Un ulteriore episodio risalirebbe al giugno 2024, all’indomani degli arresti al Comune di Caserta e dell’indagine a carico del vicesindaco Emiliano Casale. In quella fase, Esposito avrebbe chiesto le dimissioni di Casale, pretendendo la gestione di tutti gli appalti pubblici relativi al rifacimento del manto stradale, che avrebbe poi seguito con la complicità di Francesco Cerreto. L’ultima pressione, collocata a metà del 2024, riguarderebbe l’intervento su alcune ditte impegnate nei lavori di rifacimento del manto in via San Nicola, affinché estendessero gli interventi anche a vicoli segnalati da cittadini politicamente vicini a Esposito. Anche in questo caso, la minaccia sarebbe stata la mancata partecipazione della figlia Dora alle sedute decisive del Consiglio comunale, con il sindaco che, secondo la ricostruzione investigativa, avrebbe sempre accettato di provvedere.

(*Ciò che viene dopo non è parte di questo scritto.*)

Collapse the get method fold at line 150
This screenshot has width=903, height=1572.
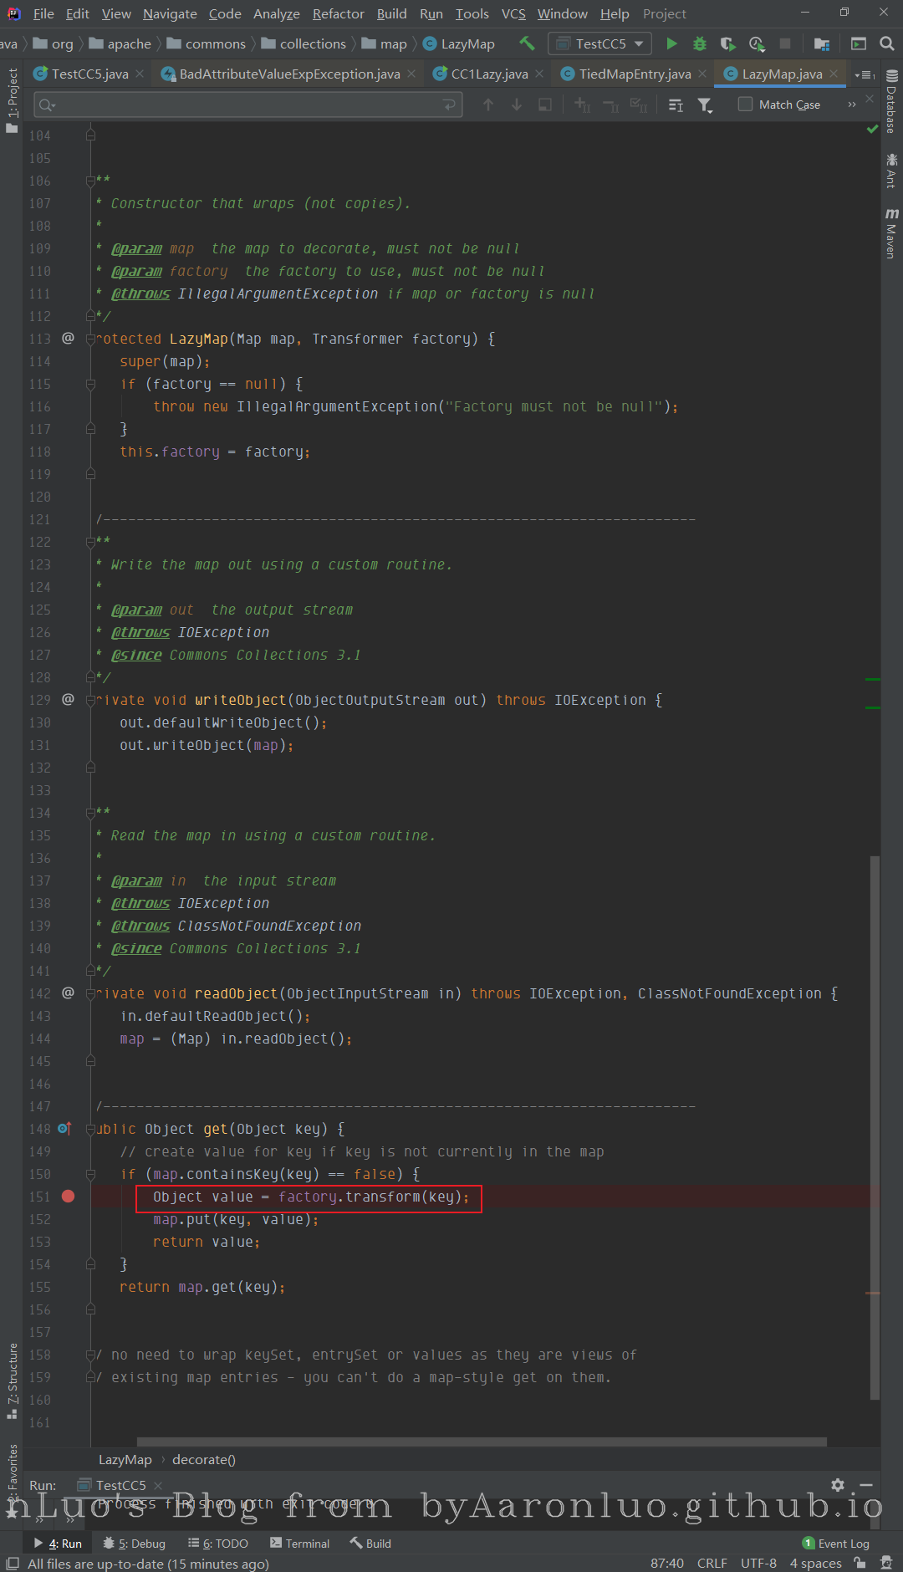[90, 1174]
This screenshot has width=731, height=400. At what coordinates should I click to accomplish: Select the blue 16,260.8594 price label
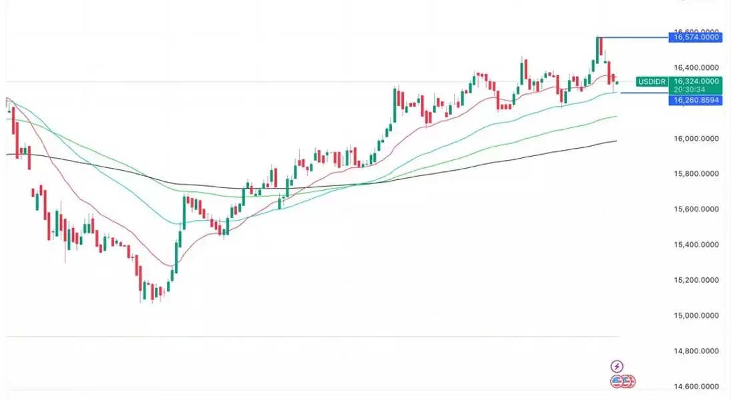click(696, 100)
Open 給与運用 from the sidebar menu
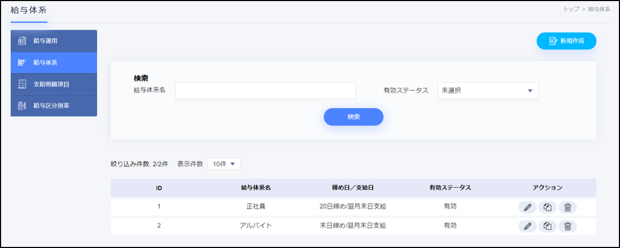Image resolution: width=620 pixels, height=248 pixels. pyautogui.click(x=46, y=41)
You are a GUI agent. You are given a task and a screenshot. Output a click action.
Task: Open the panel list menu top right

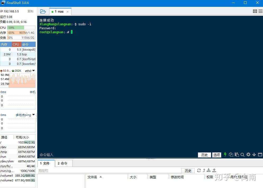(x=260, y=11)

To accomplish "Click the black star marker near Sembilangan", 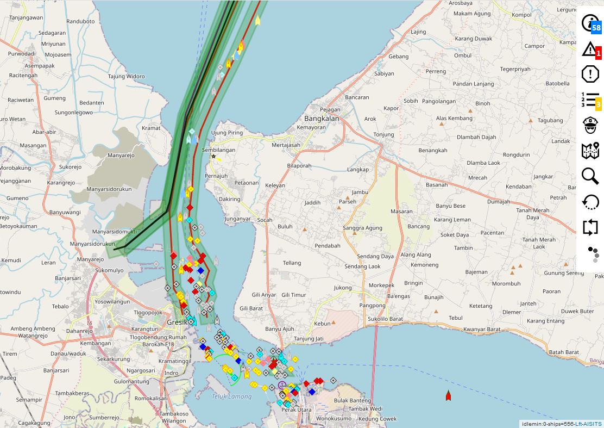I will (x=213, y=157).
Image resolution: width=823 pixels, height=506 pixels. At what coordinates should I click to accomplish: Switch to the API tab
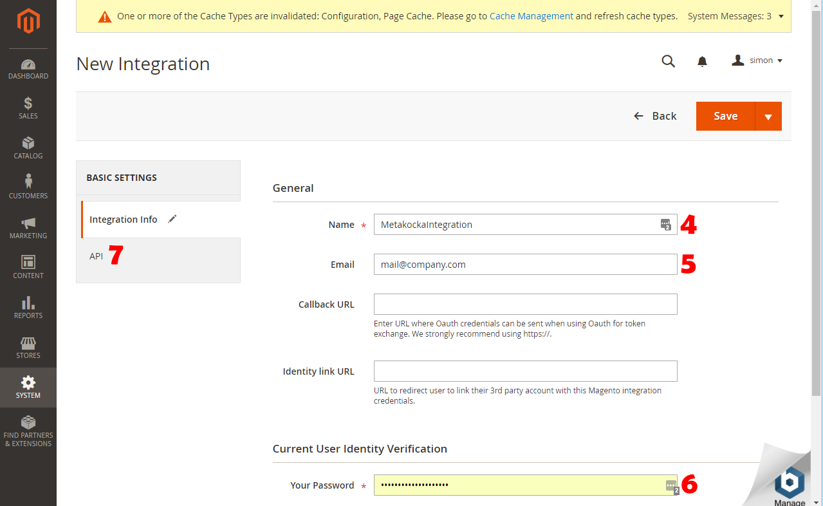click(96, 256)
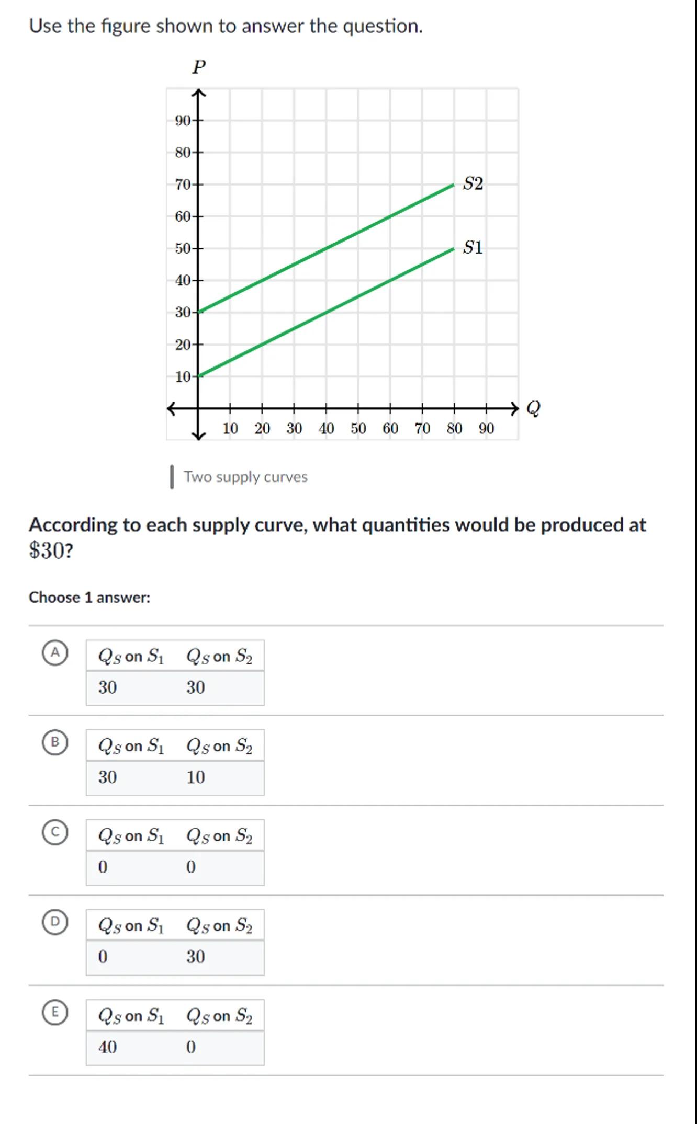
Task: Click the "Use the figure shown" instruction text
Action: 226,26
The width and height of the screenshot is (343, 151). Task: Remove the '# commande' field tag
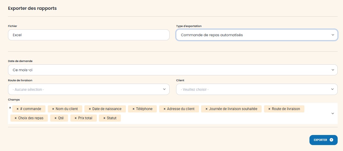tap(18, 109)
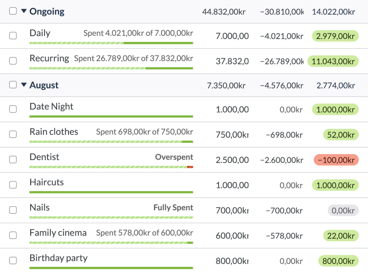The width and height of the screenshot is (368, 276).
Task: Tick the checkbox beside Dentist
Action: pyautogui.click(x=13, y=160)
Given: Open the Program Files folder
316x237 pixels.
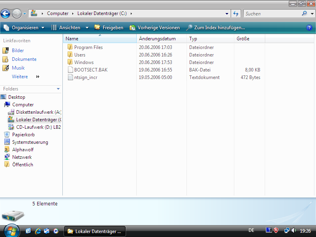Looking at the screenshot, I should pyautogui.click(x=88, y=47).
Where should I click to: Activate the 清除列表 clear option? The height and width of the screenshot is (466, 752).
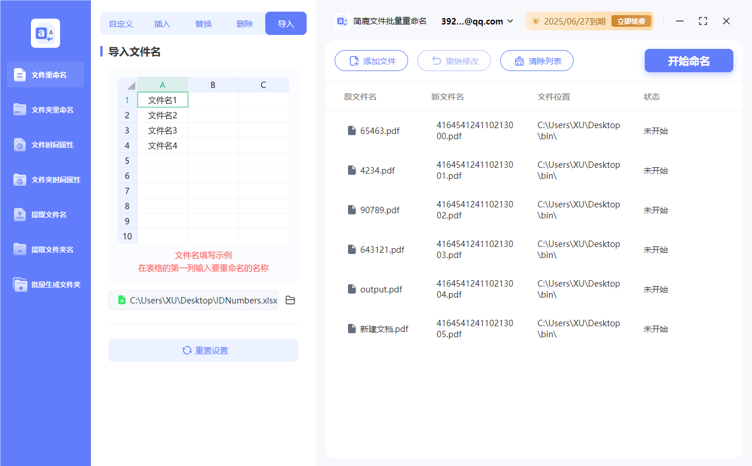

La prima indagine e la richiesta di arresto – Per Zannini si tratta della terza indagine della Procura di Santa Maria Capua Vetere che lo vede coinvolto. Oltre al procedimento legato a Caserta, ve n’è un altro, sempre per corruzione, nell’ambito del quale mercoledì 4 febbraio il consigliere regionale ha depositato una memoria difensiva durante l’interrogatorio preventivo davanti al giudice per le indagini preliminari Daniela Vecchiarelli, a seguito della richiesta di arresto in carcere avanzata dagli inquirenti. In quella sede, ha respinto ogni addebito. Non ha risposto alle domande ma ha depositato due memorie, una per ciascuno degli episodi contestati, rendendo poi dichiarazioni spontanee per quasi due ore, richiamandosi ai contenuti degli atti difensivi. Il giudice si è riservato e la decisione sull’eventuale applicazione della misura cautelare è attesa nei prossimi giorni.
Il caseificio – A Zannini vengono contestati i reati di corruzione, concussione, falso e truffa ai danni dello Stato. Le vicende risalgono alla passata consiliatura regionale, periodo in cui sedeva tra i banchi della maggioranza che sosteneva l’allora presidente della Regione Campania Vincenzo De Luca, in quota alla lista civica De Luca Presidente, e presiedeva la commissione regionale Ambiente. Nel dettaglio, accompagnato dal proprio legale e alla presenza del pubblico ministero Giacomo Urbano, Zannini ha respinto l’accusa di corruzione relativa al filone che lo vede indagato insieme agli imprenditori Luigi Griffo e Paolo Griffo, padre e figlio, titolari della società Spinosa Spa, attiva nella produzione di mozzarella di bufala. Per questi ultimi la Procura ha chiesto la misura cautelare del divieto di dimora in Campania. Anche loro sono comparsi oggi davanti al giudice, depositando memorie e rendendo dichiarazioni spontanee. Secondo l’accusa, l’indagine riguarda presunti accordi sulla documentazione ambientale regionale necessaria all’apertura di un caseificio a Cancello ed Arnone, ritenuta falsa dagli inquirenti e utilizzata per ottenere un finanziamento pubblico di oltre 3 milioni di euro, configurando l’ipotesi di truffa ai danni dello Stato. Accuse che Zannini ha negato.
Il terzo procedimento – Un’ulteriore inchiesta riguarda, infine, episodi di presunto voto di scambio legati alle elezioni comunali di Castel Volturno del giugno 2024. Anche su questo fronte la posizione del consigliere regionale resta al vaglio degli inquirenti.